“Looks like some o’ the neighbors is powerful bent on the match,” continued Lucinda, her tone betraying her own lack of sympathy for the thing in question. “Marty was a-standin’ over thar at the fence jest ‘fore you come an’ whirled all of a sudden an’ went up to the house. She said she was afeered her cracklin’s would burn, but I ’ll bet she seed you down the road. I never have been able to make ’er out. She ain’t once mentioned yore name sence you went off. Dick, I’m one that don’t, nur never did, believe you meant to steal Williams’s hoss, kase you was too drunk to know what you was a-doin’, but Marty never says whether she does ur doesn’t. The day the news come back that you was sentenced I ketched ’er in the back room a-cryin’ as’ ef ’er heart would break, but that night ‘Lonzo Spann come in an’ said that you had let it out in the court-room that you’d be glad even to go to the penitentiary to git a rest from Marty’s tongue, an’—”
“Lucinda, as thar’s a God on high, them words never passed my lips,” the convict interrupted.
“I ‘lowed not,” the old maid returned. “But it has got to be a sort of standin’ joke ag’in Marty, an’ she heers it ev’ry now an’ then. But I’m yore friend, Dick. I’ve had respect fer you ever sence I noticed how you suffered when Annie got sick an’ died. Thar ain’t many men that has sech feelin’ fer their dead children.”
Wakeman’s face softened.
“I was jest a-wonderin’, comin’ on, ef—ef anybody has been a-lookin’ after the grave sence I went off. The boys in the penitentiary used to mention the’r dead once in a while, an’ I’d always tell ’em about my grave. Pris ‘ners, Lucinda, git to relyin’ on the company o’ the’r dead about as much as the’r livin’ folks. In the four years that I was in confinement not one friend o’ mine ever come to ax how I was gittin’ on.”
“Marty has been a-lookin’ after the grave,” said Lucinda, in the suppressed tone peculiar to people who desire to disown deep emotion. She turned her face toward the house. “I wish you wouldn’t talk about yore bein’ neglected down thar, Dick. The Lord knows I’ve laid awake many an’ many a cold night a-wonderin’ ef they give you-uns enough cover, an’ ef they tuk them cold chains off ’n you at night. An’ I reckon Marty did, too, fer she used to roll an’ tumble as ef ’er mind wasn’t at ease.”

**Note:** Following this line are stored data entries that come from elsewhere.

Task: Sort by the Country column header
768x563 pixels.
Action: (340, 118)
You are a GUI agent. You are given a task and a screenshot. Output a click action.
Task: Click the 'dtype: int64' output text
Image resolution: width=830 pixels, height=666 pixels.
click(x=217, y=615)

Wakeman took off his coat and rolled up his shirt-sleeves.
“I’m itchin’ to set in to farm-work ag’in,” he said. “Let me salt fer you, an’ you run up thar an’ tell ’er I’m back. Maybe she ’ll come down heer.”
Lucinda gave him her place at the table, a troubled expression taking hold of her features.
“The great drawback is Jeff Goardley,” she said. “It really does look like him an’ Marty will come to a understandin’. I don’t know railly but what she may have promised him; he has seemed mighty confident heer lately.”